Accordingly, at least tacitly, the Rules recognise a distinction between a subpoena requiring a person to appear personally in court to give oral evidence (subpoena ad testificandum) and one requiring the production of a thing or document (subpoena duces tecum). In my view, this distinction is significant when the issue of conduct money is discussed.
The Evidence Act 1995 (Cth) provides a statutory code regarding the admissibility of evidence in proceedings before the court. Pursuant to section 56 only relevant evidence is admissible in proceedings before the court, whilst evidence, which is not relevant is inadmissible.
Section 55 provides as follows:
55Relevant evidence
(1) The evidence that is relevant in a proceeding is evidence that, if it were accepted, could rationally affect (directly or indirectly) the assessment of the probability of the existence of a fact in issue in the proceeding.
(2) In particular, evidence is not taken to be irrelevant only because it relates only to:
(a) the credibility of a witness; or
(b) the admissibility of other evidence; or
(c) a failure to adduce evidence.
The test of relevance, provided by section 55, is a wide one. To be relevant, the evidence in question must relate to a fact in issue in the case. The section requires a rational or logical connection between the evidence sought to be led and the fact in issue.

====================

> **Challenge 1**
In the evidence-law excerpt, what Latin name is given to a subpoena that requires the production of a thing or document?
> **Challenge 2**
Copy from the evidence-law excerpt the part that opens with the words "The Evidence Act" and closes with "relevant is inadmissible.".

====================

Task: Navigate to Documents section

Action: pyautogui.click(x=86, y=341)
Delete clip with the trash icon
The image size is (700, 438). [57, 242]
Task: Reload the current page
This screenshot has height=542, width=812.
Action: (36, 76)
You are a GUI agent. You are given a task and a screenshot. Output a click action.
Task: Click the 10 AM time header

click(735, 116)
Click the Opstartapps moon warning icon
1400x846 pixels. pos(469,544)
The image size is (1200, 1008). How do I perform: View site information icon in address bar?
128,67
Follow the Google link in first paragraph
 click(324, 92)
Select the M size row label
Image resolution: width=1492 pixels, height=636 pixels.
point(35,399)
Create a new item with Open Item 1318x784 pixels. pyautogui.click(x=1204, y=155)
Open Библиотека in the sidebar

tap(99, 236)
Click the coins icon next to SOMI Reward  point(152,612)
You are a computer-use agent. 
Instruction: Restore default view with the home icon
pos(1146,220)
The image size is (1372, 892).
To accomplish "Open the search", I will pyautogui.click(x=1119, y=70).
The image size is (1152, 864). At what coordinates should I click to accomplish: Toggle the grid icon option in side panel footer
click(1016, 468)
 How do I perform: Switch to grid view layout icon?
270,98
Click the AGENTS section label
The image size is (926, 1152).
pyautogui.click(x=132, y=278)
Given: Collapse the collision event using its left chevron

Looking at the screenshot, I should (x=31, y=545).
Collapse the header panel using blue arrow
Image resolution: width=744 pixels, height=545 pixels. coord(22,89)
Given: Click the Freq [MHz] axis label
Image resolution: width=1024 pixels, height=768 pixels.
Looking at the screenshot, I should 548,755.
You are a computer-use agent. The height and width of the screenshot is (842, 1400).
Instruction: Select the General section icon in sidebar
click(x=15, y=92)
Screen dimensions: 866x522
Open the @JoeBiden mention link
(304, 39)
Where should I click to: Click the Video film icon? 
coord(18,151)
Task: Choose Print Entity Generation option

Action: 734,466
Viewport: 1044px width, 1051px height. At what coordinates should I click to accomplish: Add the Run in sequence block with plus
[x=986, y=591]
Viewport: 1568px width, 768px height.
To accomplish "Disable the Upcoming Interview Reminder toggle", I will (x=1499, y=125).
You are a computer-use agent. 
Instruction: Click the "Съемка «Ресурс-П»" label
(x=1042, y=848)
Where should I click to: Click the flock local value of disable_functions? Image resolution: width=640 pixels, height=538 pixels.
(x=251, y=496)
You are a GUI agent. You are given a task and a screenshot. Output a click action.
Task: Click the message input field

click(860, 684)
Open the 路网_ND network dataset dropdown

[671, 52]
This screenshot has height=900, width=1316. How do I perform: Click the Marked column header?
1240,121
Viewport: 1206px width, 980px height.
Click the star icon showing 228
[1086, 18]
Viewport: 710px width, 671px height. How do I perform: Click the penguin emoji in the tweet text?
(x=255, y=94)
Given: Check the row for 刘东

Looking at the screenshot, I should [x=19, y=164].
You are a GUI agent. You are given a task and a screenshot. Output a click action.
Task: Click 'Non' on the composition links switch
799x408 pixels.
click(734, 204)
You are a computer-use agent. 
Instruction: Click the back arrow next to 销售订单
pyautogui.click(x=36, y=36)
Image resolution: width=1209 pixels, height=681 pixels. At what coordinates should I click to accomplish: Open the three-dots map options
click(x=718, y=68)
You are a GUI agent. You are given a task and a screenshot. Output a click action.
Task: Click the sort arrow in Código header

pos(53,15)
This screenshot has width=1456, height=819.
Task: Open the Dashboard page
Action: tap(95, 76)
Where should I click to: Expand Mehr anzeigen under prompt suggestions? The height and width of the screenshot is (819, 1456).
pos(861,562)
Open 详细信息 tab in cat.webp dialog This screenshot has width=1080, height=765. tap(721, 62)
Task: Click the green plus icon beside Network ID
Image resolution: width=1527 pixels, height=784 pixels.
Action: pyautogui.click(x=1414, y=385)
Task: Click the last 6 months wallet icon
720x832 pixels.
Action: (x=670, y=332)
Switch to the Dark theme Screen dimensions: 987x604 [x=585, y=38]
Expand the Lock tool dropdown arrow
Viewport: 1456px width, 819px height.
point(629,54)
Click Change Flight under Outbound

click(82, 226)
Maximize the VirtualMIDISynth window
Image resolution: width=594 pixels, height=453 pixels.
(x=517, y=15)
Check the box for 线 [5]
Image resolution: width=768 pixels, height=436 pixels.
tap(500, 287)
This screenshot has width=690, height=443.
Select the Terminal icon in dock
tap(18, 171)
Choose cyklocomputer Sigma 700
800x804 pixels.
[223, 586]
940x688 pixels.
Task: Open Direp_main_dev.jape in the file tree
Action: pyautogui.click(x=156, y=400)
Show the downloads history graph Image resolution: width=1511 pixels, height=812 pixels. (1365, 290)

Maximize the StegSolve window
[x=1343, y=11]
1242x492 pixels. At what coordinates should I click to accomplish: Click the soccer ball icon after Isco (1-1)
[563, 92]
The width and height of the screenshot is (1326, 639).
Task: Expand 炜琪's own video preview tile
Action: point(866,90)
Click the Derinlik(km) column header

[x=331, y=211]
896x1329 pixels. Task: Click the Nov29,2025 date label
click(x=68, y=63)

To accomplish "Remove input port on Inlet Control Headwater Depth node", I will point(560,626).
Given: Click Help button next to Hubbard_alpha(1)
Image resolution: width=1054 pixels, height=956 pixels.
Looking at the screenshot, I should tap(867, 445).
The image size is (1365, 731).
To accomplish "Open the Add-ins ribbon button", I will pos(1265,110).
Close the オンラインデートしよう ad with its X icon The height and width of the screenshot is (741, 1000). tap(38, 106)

====================

> **Full response 1**
Subpoena duces tecum.

> **Full response 2**
The Evidence Act 1995 (Cth) provides a statutory code regarding the admissibility of evidence in proceedings before the court. Pursuant to section 56 only relevant evidence is admissible in proceedings before the court, whilst evidence, which is not relevant is inadmissible.